Common after cardiac surgery or trauma and may cause tamponade.
Until proven otherwise, caseation within the pericardial sac is Tuberculous in origin.
Untreated is most common cause of Chronic Constrictive Pericarditis.
Chronic Pericarditis:
Adhesive mediastinopericarditis is a reaction that usually follows suppurative or caseous percarditis, cardiac surgery or irradiation. The pericardial potential space is obliterated and adhesion of the external parietal layer to the surrounding structures occurs.
Systolic contraction of the ribcage and diaphragm + pulsus paradoxus may be observed.
Increased workload = massive cardiac hypertrophy and dilation.
Constrictive Pericarditis is caused by Suppurative, caseous or Hemorrhagic Pericarditis. Heart is encased in thick layer of scar or calcification with no hypertrophy.
Patient presentation of pericarditis
Chest pain - precordial or retrosternal with referral to the trapezius, neck, left shoulder or arm.
Pain is worse with inspiration, laying flat or during swallowing.
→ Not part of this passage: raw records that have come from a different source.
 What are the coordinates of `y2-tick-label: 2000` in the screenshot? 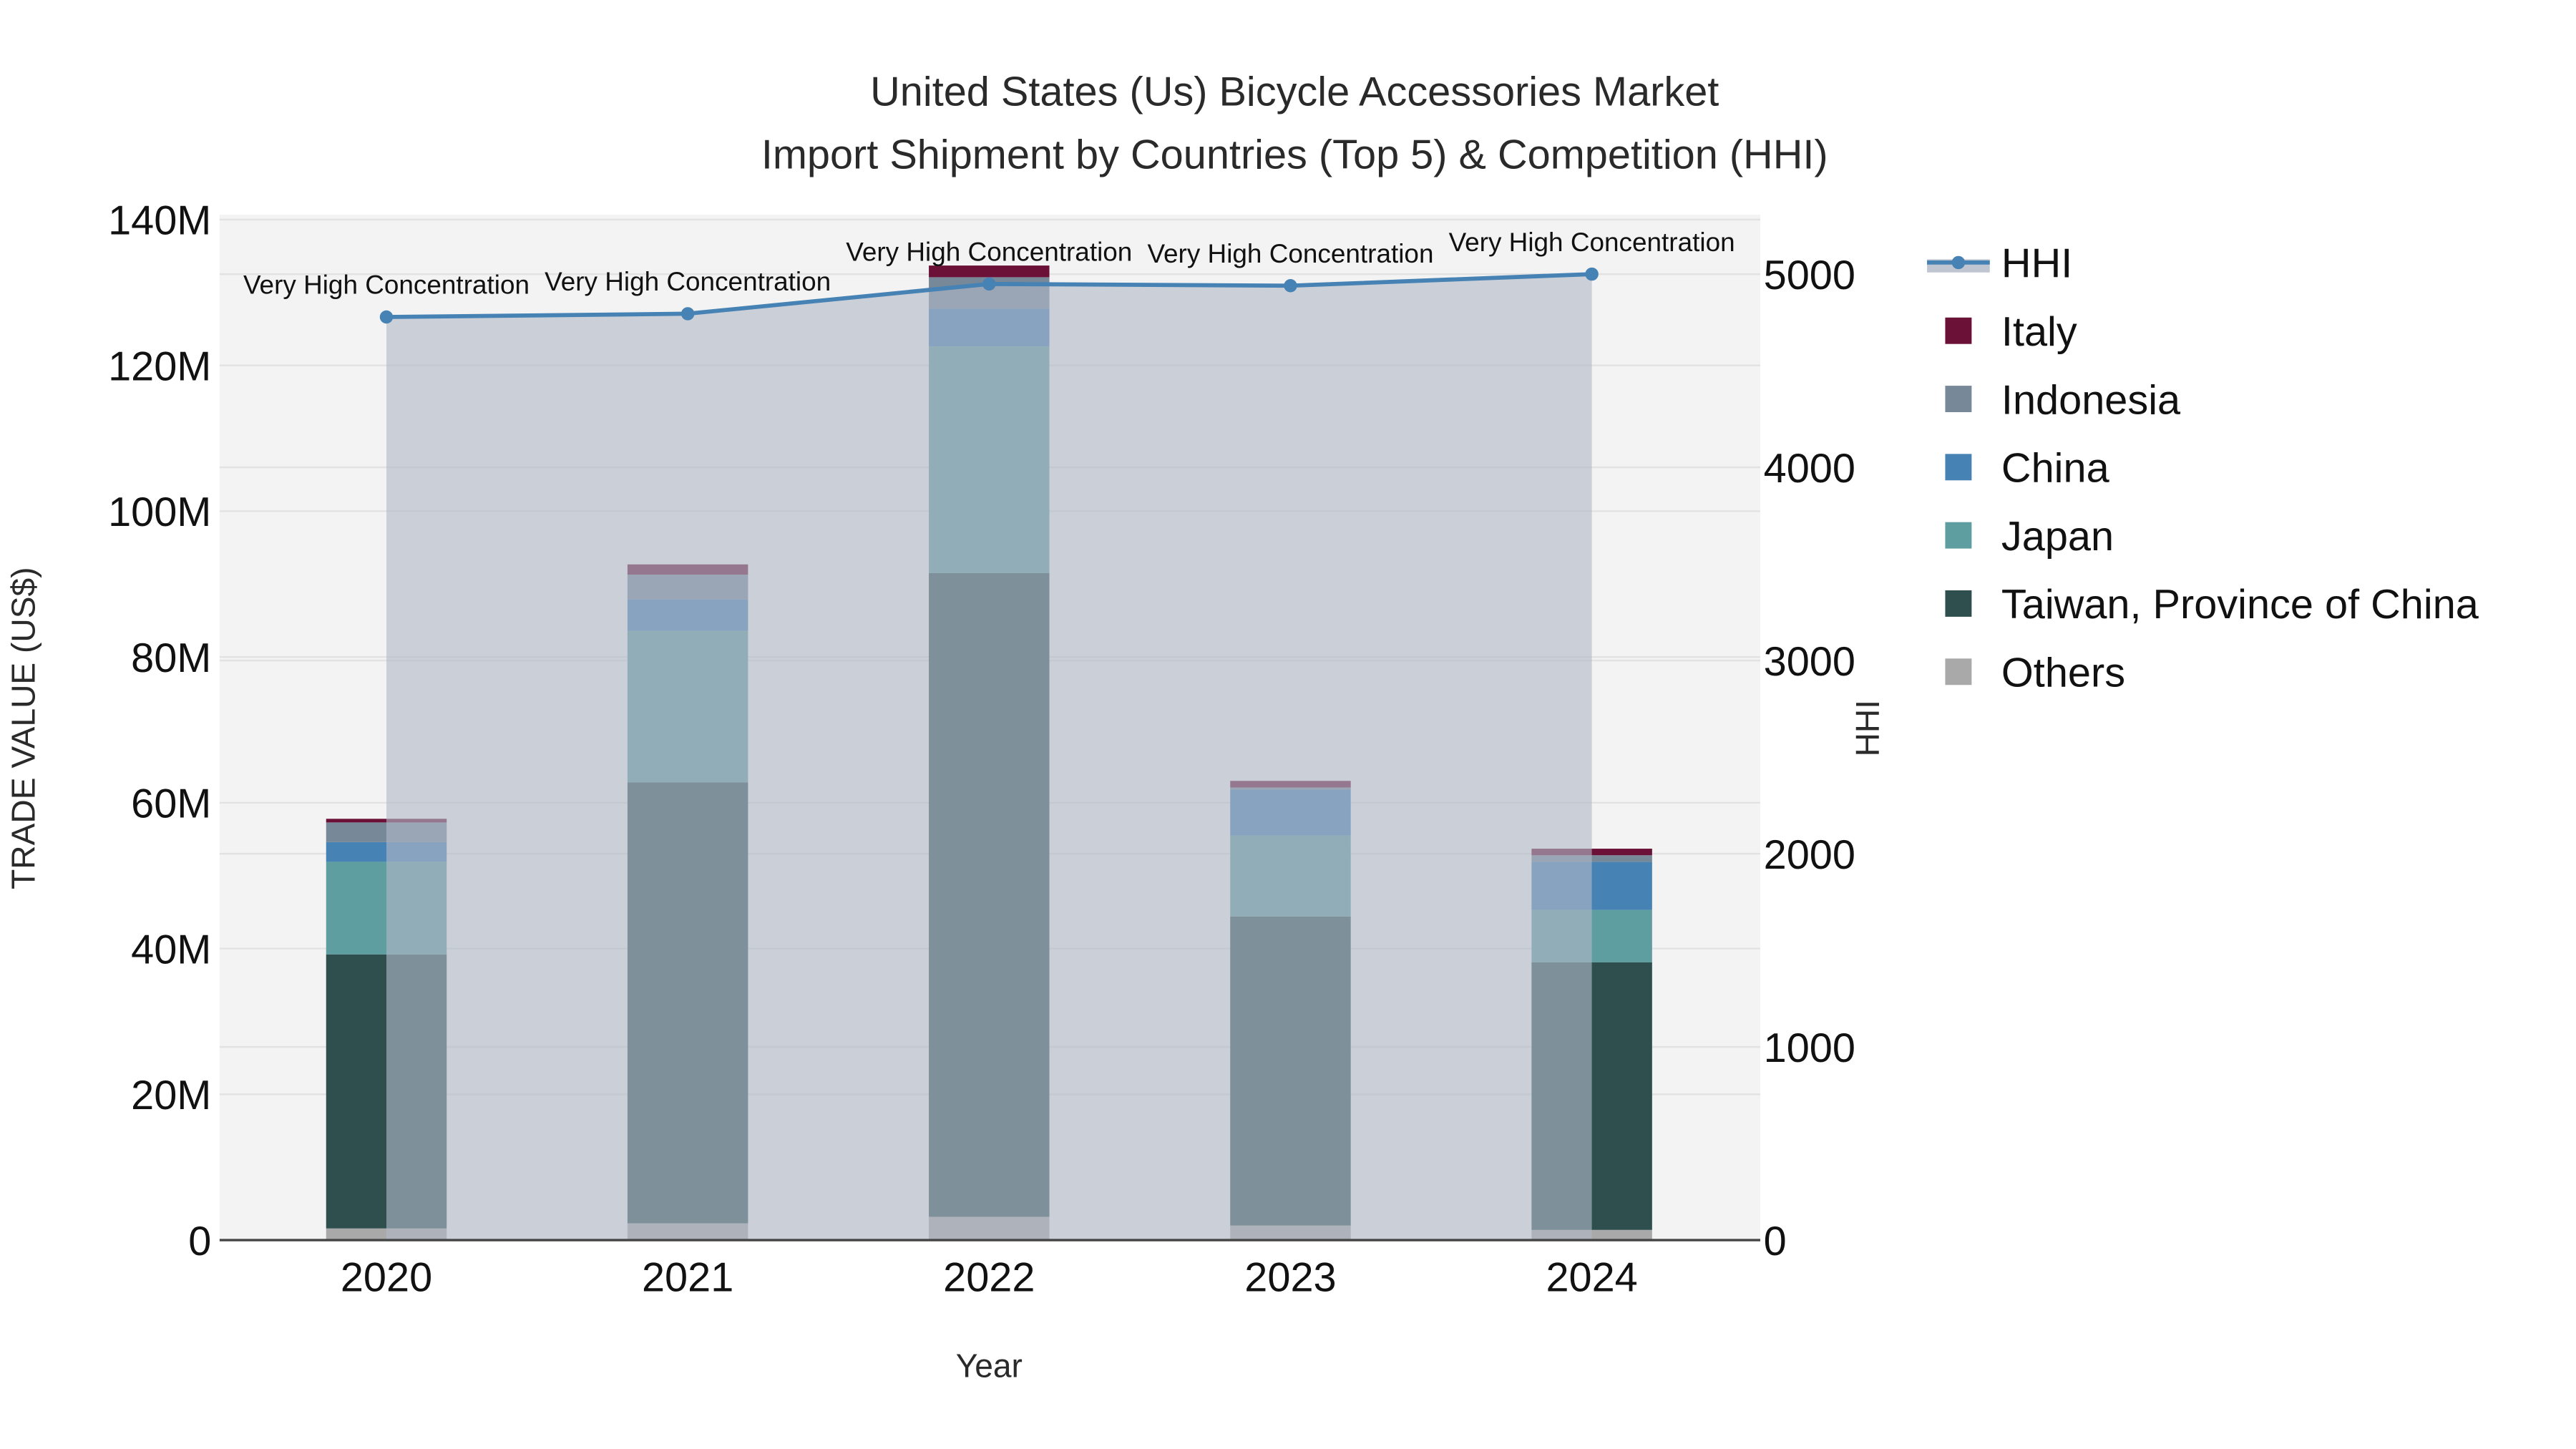 It's located at (1810, 855).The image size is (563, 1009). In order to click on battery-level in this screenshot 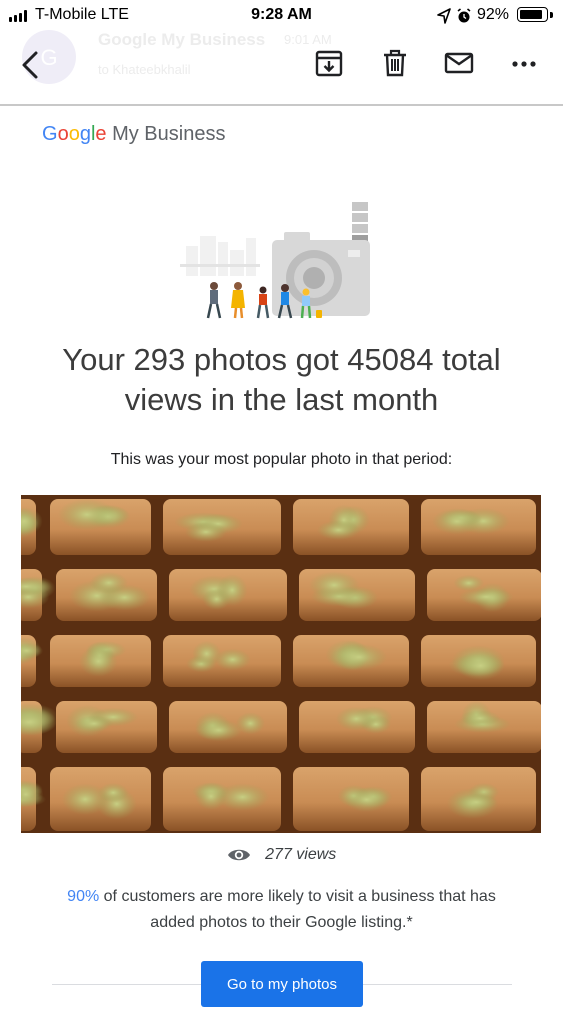, I will do `click(531, 14)`.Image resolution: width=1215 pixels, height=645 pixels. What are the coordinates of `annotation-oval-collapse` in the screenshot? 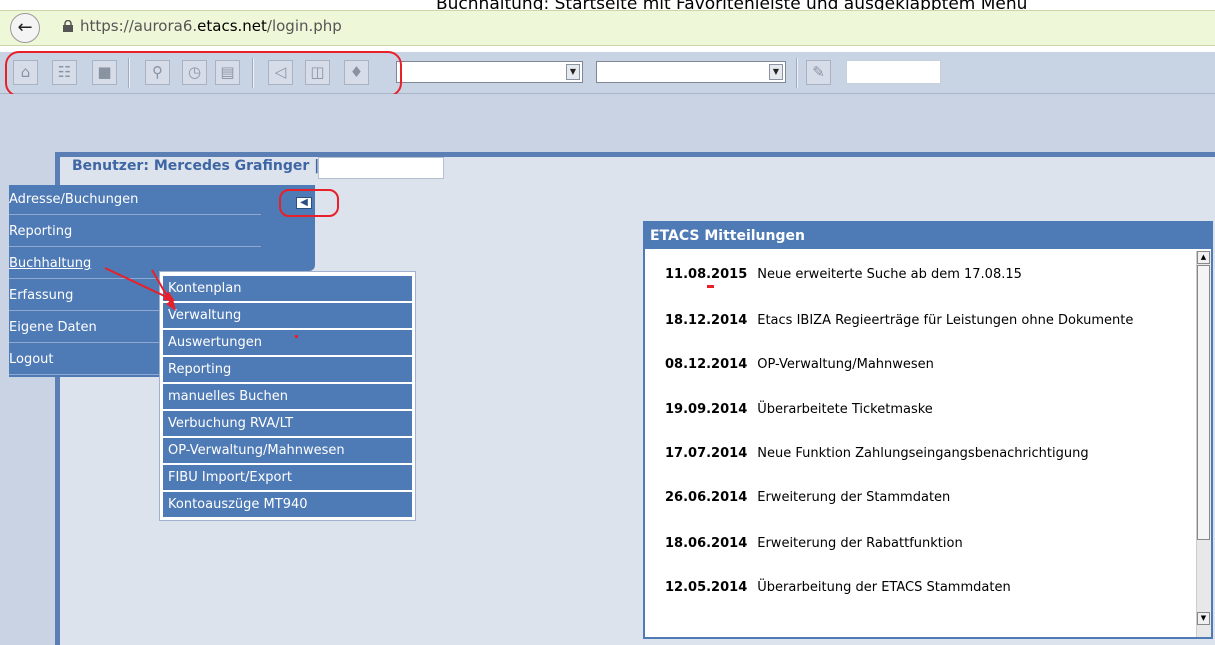 It's located at (309, 203).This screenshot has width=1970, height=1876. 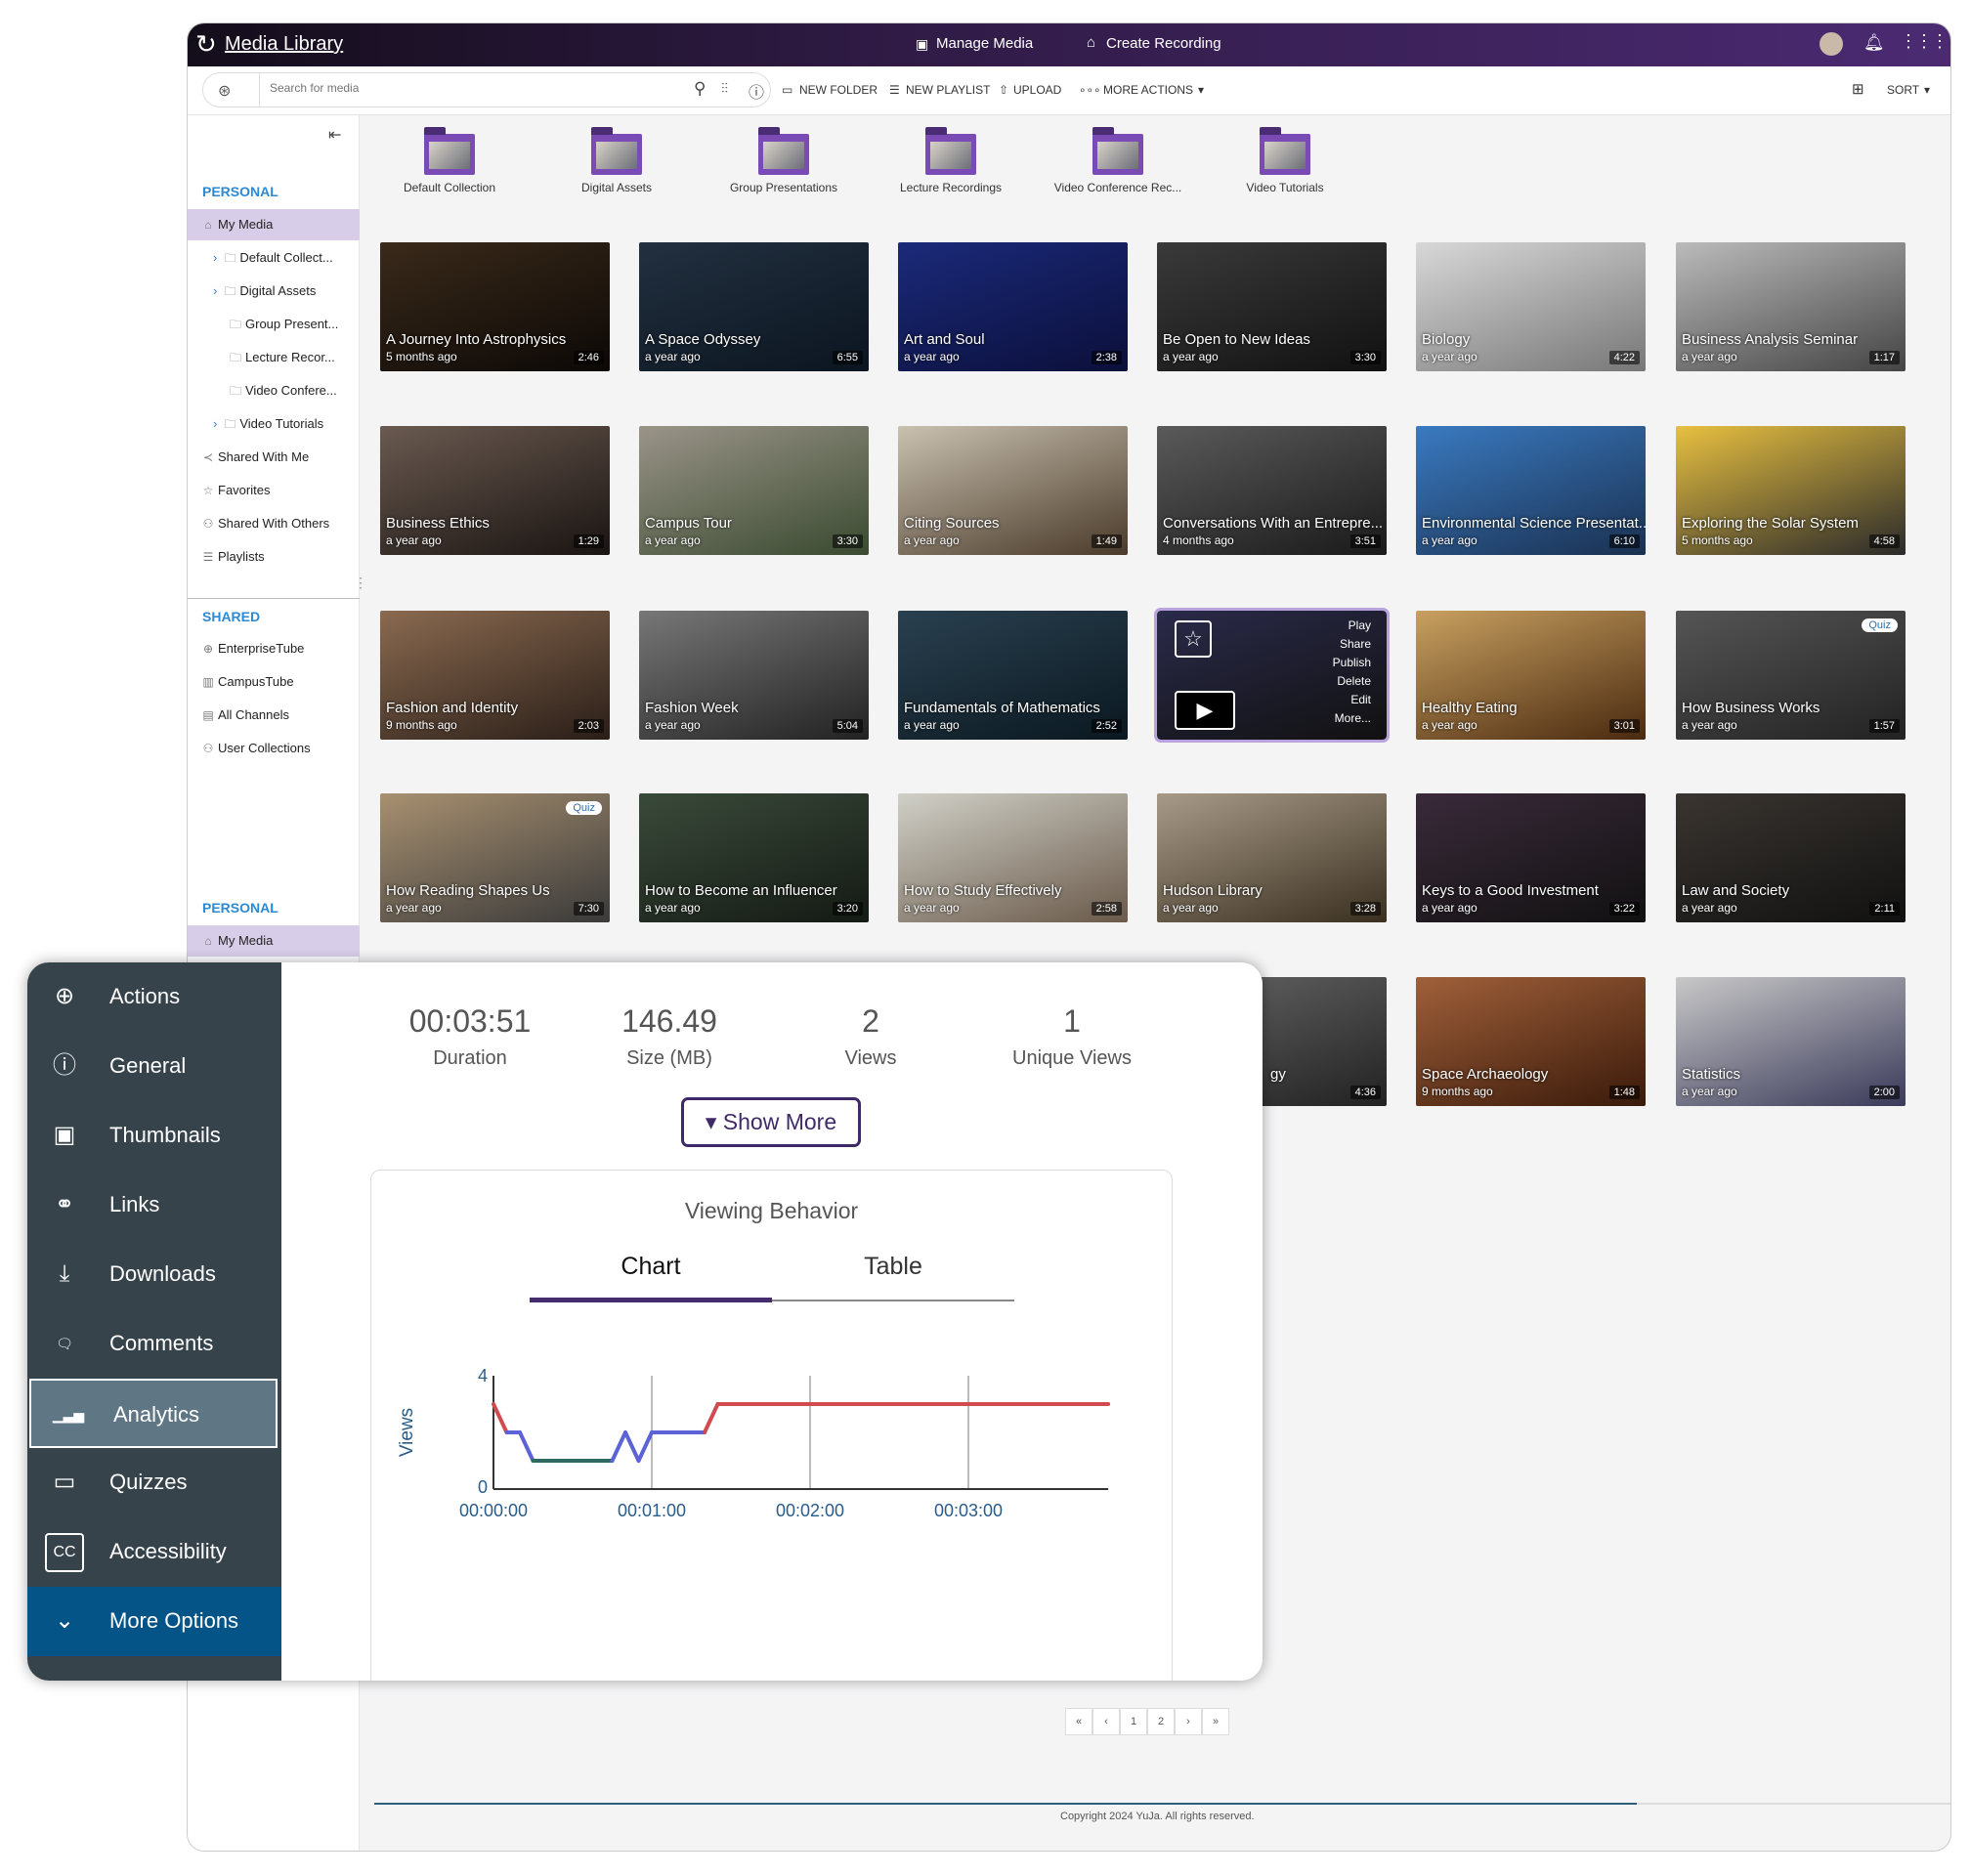 What do you see at coordinates (1352, 663) in the screenshot?
I see `hover-menu-item: Publish` at bounding box center [1352, 663].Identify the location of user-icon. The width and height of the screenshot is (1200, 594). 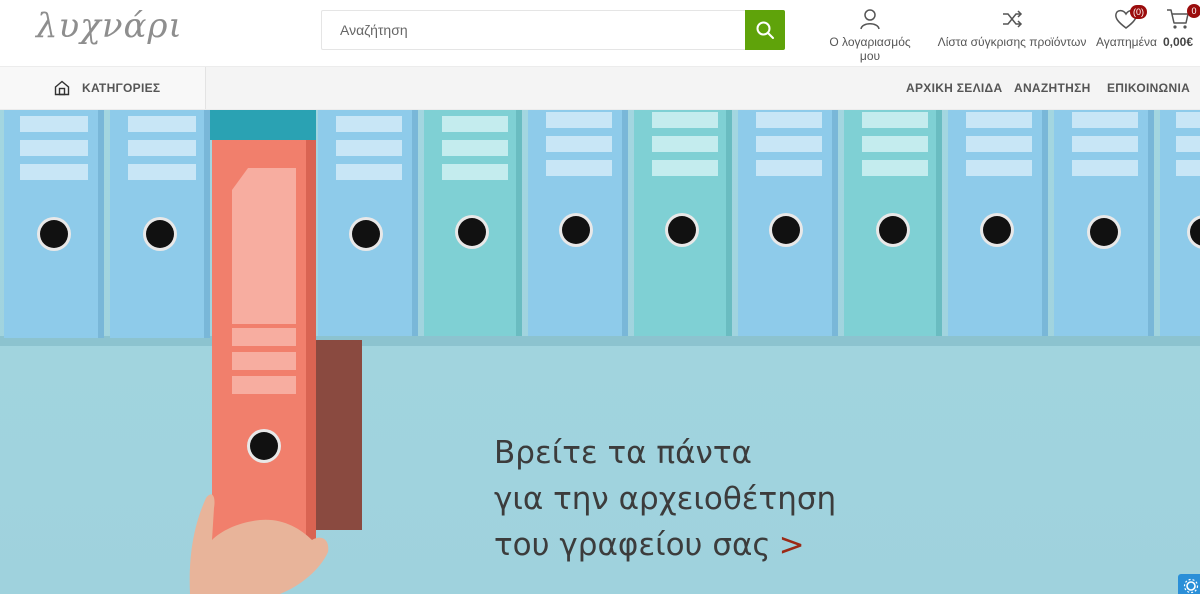
(870, 20).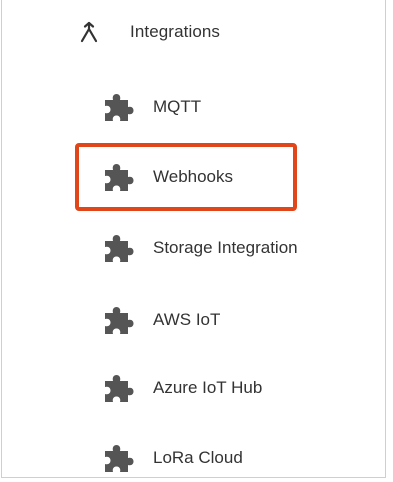 Image resolution: width=393 pixels, height=482 pixels. What do you see at coordinates (89, 32) in the screenshot?
I see `merge-icon` at bounding box center [89, 32].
May be released by leaning forward while seated.
Palpitations
Dyspnea, Tachypnea
Low grade intermittent fever
Findings on physical examination for Pericarditis
Pericardial friction rub (grating sound, triphasic -atrial & ventricular systolic rub and early diastolic rub)
Auscultation of left lower sternal edge (Apex) with patient sitting up and leaning forward.
Ewart sign = dullness and bronchial breathing between the tip of the left scapula and the vertebral column
ECG
1. Widespread concave ST elevation and PR depression in most leads
2. aVR has reciprocal ST depression and PR elevation +/-V1
3. Sinus tachycardia due to pain or Pericarditis effusion
Stages
1 - ST elevation + PR depression
(first 2 weeks)
2 - flattened T waves 1-3 weeks
3 -3 weeks T waves become inverted
4 - several weeks later = normal
Pericarditis in Myocardial Infarction.
After a transmural infarction, a fibrinous pericardial exudate appears within 24 hrs, begins to organise at 4-8 days and completes organisation at 4 weeks.
Pericardial pain occurs less frequently than the friction rub detected on the 2nd or 3rd day after an AMI.
Pericardial involvement indicates a larger infarction, greater incidence of left ventricular dysfunction and greater mortality. The pericarditis usually heals without consequence.
Describe the Dressler syndrome
Observed 2-3 weeks after an MI
A secondary pericarditis.
This may be an autoimmune inflammatory reaction to myocardial neo-antigens formed as a result of MI. Or an unrecognised post-MI pericarditis.
May develop pulmonary infiltrates and large pericardial effusions.